Your objective: Reproduce the stretch of lines from the one containing "You are a GUI" through the end of the records, substituting "Manage Roles" for "Assign Permissions" and leaving all else unchanged. Omit the pictures from your answer.

** Start Input material **

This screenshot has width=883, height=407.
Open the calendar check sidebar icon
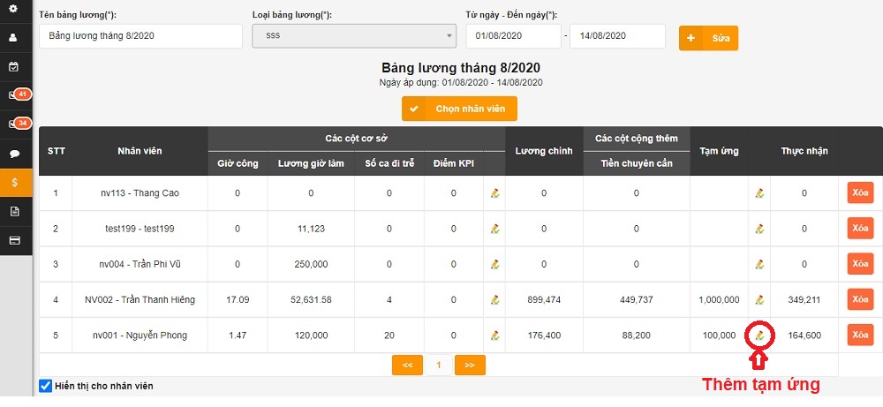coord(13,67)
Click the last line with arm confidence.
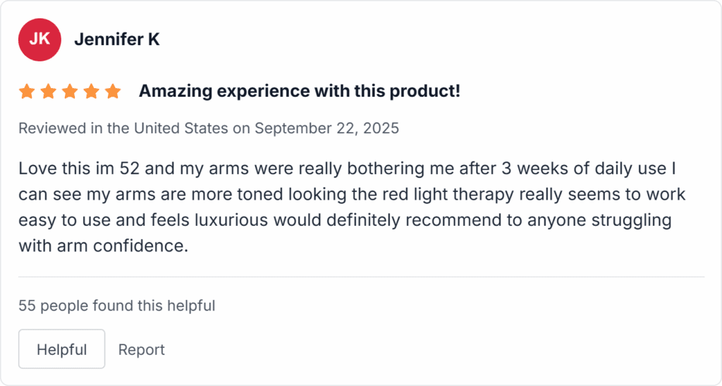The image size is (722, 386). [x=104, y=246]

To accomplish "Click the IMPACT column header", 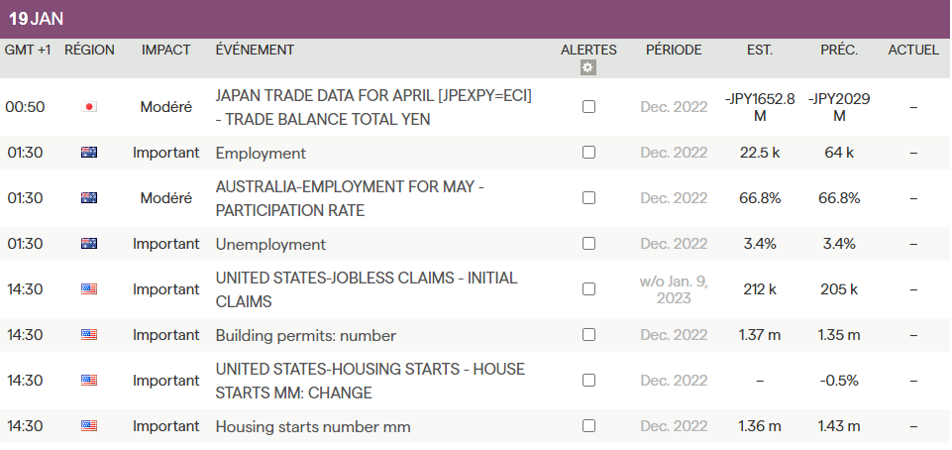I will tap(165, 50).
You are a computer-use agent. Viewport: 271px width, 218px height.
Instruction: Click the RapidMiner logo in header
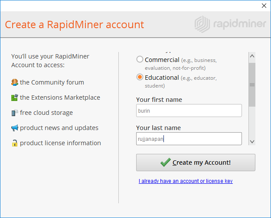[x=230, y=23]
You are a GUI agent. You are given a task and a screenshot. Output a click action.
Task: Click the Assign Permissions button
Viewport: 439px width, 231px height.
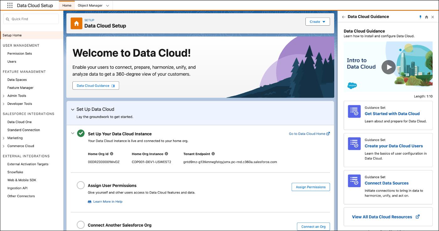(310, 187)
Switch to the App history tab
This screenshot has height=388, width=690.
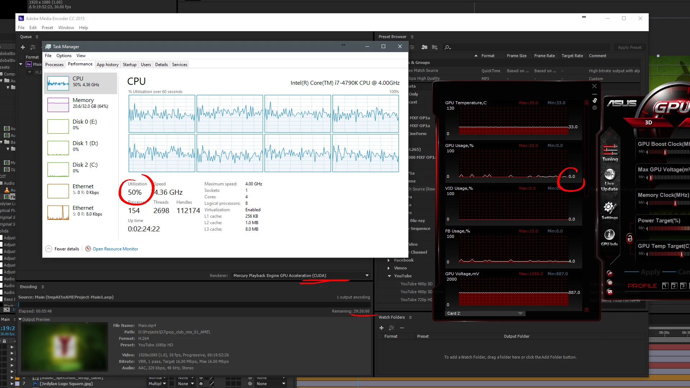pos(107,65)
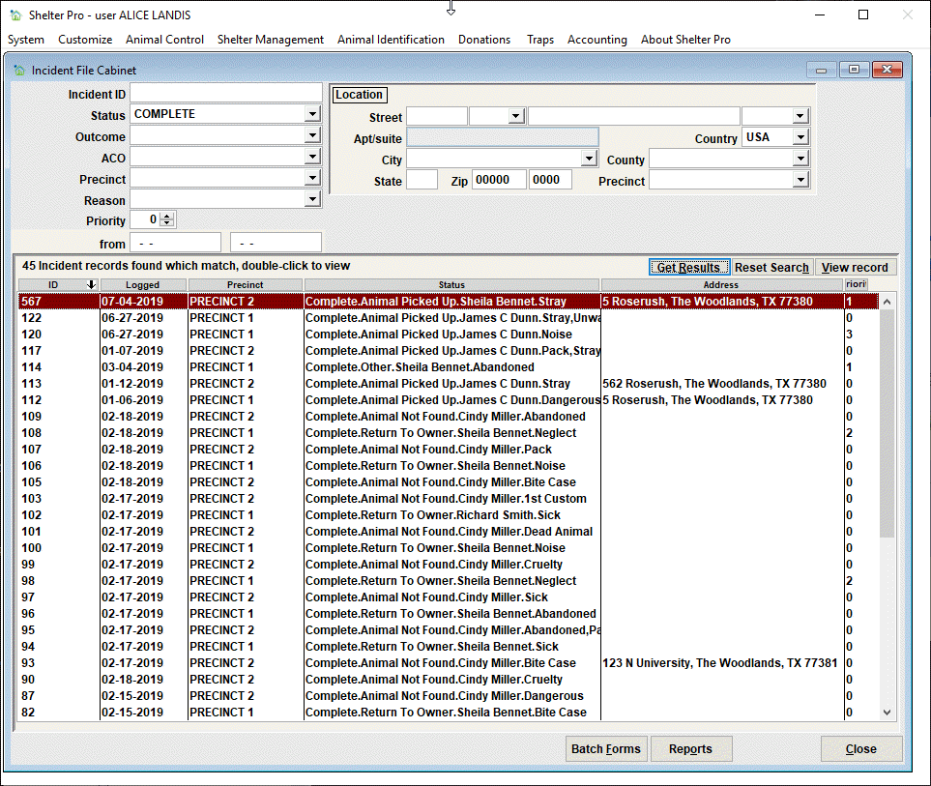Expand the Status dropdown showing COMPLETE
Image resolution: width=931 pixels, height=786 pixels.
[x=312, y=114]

** End Input material **

Reply to the exercise:
You are a GUI agent. You are given a task and a screenshot. Output a click action.
Task: Click the Manage Roles button
Viewport: 439px width, 231px height.
(310, 187)
Switch to the App history tab
This screenshot has height=388, width=690.
pos(107,65)
Expand the Status dropdown showing COMPLETE
Image resolution: width=931 pixels, height=786 pixels.
[x=312, y=114]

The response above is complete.